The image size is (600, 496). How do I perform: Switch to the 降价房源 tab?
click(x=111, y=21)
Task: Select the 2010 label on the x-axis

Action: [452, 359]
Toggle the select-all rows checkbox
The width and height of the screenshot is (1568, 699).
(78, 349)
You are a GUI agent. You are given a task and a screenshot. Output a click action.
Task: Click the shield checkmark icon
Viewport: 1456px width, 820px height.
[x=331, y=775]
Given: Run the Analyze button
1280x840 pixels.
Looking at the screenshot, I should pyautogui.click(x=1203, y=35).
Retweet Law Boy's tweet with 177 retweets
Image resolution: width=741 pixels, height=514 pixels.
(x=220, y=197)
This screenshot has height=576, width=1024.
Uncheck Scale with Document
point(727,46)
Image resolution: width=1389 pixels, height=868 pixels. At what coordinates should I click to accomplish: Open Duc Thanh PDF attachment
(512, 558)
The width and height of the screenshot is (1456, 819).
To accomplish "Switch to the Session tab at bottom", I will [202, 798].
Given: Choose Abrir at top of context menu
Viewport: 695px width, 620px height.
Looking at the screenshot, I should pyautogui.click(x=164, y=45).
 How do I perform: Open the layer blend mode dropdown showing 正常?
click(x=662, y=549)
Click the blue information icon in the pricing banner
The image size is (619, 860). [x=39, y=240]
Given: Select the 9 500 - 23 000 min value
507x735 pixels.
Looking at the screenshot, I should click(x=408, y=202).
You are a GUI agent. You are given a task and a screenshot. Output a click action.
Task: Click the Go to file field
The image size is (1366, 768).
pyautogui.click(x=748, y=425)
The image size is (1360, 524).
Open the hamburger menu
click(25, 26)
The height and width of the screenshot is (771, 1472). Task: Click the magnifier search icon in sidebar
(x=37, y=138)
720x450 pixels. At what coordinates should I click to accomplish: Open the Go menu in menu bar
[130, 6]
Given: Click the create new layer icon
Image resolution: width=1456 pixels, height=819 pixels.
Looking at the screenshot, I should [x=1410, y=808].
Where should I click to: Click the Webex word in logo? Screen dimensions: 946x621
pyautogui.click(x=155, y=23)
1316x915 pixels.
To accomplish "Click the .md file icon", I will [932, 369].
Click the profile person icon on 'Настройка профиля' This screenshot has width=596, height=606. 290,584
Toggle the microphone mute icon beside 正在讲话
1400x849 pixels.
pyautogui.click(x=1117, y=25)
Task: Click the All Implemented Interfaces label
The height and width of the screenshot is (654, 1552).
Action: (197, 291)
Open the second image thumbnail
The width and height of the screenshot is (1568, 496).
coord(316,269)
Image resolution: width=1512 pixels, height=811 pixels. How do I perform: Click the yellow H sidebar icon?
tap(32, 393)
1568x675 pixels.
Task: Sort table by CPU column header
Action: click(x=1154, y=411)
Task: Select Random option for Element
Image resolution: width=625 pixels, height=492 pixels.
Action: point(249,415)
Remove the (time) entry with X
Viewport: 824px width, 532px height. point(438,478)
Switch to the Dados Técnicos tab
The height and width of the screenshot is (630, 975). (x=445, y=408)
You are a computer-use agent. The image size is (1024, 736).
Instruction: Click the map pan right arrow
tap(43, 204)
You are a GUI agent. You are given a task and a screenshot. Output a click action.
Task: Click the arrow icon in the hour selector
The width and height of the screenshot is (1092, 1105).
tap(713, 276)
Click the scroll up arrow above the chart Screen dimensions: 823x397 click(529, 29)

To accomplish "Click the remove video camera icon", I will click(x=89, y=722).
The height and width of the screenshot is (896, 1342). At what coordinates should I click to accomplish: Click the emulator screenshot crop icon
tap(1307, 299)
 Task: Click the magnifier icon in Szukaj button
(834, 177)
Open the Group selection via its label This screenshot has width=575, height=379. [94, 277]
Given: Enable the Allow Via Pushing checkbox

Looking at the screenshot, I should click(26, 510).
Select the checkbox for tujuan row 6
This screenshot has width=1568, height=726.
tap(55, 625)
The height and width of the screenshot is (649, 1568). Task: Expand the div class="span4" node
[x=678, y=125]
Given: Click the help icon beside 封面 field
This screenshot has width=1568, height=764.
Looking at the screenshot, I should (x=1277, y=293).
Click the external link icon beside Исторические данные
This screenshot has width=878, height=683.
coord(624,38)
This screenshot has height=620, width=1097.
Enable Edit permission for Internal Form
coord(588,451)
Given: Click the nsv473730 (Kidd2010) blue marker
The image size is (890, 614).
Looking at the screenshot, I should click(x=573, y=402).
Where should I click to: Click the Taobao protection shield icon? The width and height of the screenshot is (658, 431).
****
- **GIVEN TASK**
Could you rewrite the rows as a JSON list of strings, one string per line with blank lines left out, beginning at the line that contains "Given: Enable the Allow Via Pushing checkbox" and continuing through the end of the rows?

- **IN RESPONSE**
[
  "Given: Enable the Allow Via Pushing checkbox",
  "Looking at the screenshot, I should click(26, 510).",
  "Select the checkbox for tujuan row 6",
  "This screenshot has width=1568, height=726.",
  "tap(55, 625)",
  "The height and width of the screenshot is (649, 1568). Task: Expand the div class=\"span4\" node",
  "[x=678, y=125]",
  "Given: Click the help icon beside 封面 field",
  "This screenshot has width=1568, height=764.",
  "Looking at the screenshot, I should (x=1277, y=293).",
  "Click the external link icon beside Исторические данные",
  "This screenshot has width=878, height=683.",
  "coord(624,38)",
  "This screenshot has height=620, width=1097.",
  "Enable Edit permission for Internal Form",
  "coord(588,451)",
  "Given: Click the nsv473730 (Kidd2010) blue marker",
  "The image size is (890, 614).",
  "Looking at the screenshot, I should click(x=573, y=402).",
  "Where should I click to: Click the Taobao protection shield icon? The width and height of the screenshot is (658, 431)."
]